(Records from a data collection)
..............................

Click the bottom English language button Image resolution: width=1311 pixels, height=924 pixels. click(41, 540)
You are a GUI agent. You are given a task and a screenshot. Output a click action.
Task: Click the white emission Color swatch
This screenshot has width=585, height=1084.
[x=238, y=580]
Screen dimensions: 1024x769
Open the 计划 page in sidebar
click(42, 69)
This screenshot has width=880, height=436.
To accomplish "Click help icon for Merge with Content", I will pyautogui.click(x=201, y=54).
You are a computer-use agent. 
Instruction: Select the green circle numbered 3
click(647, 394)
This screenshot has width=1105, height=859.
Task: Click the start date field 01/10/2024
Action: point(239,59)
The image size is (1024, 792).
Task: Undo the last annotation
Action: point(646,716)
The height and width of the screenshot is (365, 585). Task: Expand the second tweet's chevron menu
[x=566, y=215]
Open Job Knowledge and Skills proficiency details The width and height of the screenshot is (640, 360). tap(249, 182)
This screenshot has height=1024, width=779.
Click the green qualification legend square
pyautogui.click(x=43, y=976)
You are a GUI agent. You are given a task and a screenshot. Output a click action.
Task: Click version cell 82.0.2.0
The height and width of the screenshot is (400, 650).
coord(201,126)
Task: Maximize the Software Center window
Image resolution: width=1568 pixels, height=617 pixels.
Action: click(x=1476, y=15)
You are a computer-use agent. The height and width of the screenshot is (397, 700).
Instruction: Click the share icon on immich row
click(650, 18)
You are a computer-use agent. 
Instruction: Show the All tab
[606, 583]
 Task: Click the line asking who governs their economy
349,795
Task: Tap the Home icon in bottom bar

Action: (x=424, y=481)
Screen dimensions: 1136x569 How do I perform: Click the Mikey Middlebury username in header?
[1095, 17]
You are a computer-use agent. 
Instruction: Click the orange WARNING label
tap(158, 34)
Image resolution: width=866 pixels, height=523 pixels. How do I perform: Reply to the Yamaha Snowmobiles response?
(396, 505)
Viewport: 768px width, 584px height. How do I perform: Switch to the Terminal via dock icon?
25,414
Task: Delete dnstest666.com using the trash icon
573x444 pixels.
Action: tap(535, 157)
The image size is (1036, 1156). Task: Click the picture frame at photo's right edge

..............................

### WHAT TO DO
Every piece of the data is to be set down again exactly.

### YOUR RESPONSE
Click the bottom English language button Image resolution: width=1311 pixels, height=924 pixels. click(41, 540)
You are a GUI agent. You are given a task and a screenshot. Output a click action.
Task: Click the white emission Color swatch
This screenshot has width=585, height=1084.
[x=238, y=580]
Screen dimensions: 1024x769
Open the 计划 page in sidebar
click(42, 69)
This screenshot has width=880, height=436.
To accomplish "Click help icon for Merge with Content", I will pyautogui.click(x=201, y=54).
You are a computer-use agent. 
Instruction: Select the green circle numbered 3
click(647, 394)
This screenshot has width=1105, height=859.
Task: Click the start date field 01/10/2024
Action: point(239,59)
The image size is (1024, 792).
Task: Undo the last annotation
Action: point(646,716)
The height and width of the screenshot is (365, 585). Task: Expand the second tweet's chevron menu
[x=566, y=215]
Open Job Knowledge and Skills proficiency details The width and height of the screenshot is (640, 360). tap(249, 182)
This screenshot has height=1024, width=779.
Click the green qualification legend square
pyautogui.click(x=43, y=976)
You are a GUI agent. You are given a task and a screenshot. Output a click action.
Task: Click version cell 82.0.2.0
The height and width of the screenshot is (400, 650).
coord(201,126)
Task: Maximize the Software Center window
Image resolution: width=1568 pixels, height=617 pixels.
Action: click(x=1476, y=15)
You are a computer-use agent. The height and width of the screenshot is (397, 700).
Instruction: Click the share icon on immich row
click(650, 18)
You are a computer-use agent. 
Instruction: Show the All tab
[606, 583]
 Task: Click the line asking who governs their economy
349,795
Task: Tap the Home icon in bottom bar

Action: (x=424, y=481)
Screen dimensions: 1136x569 How do I perform: Click the Mikey Middlebury username in header?
[1095, 17]
You are a computer-use agent. 
Instruction: Click the orange WARNING label
tap(158, 34)
Image resolution: width=866 pixels, height=523 pixels. How do I perform: Reply to the Yamaha Snowmobiles response?
(396, 505)
Viewport: 768px width, 584px height. How do I perform: Switch to the Terminal via dock icon?
25,414
Task: Delete dnstest666.com using the trash icon
573x444 pixels.
Action: tap(535, 157)
The image size is (1036, 1156). Task: Click the picture frame at photo's right edge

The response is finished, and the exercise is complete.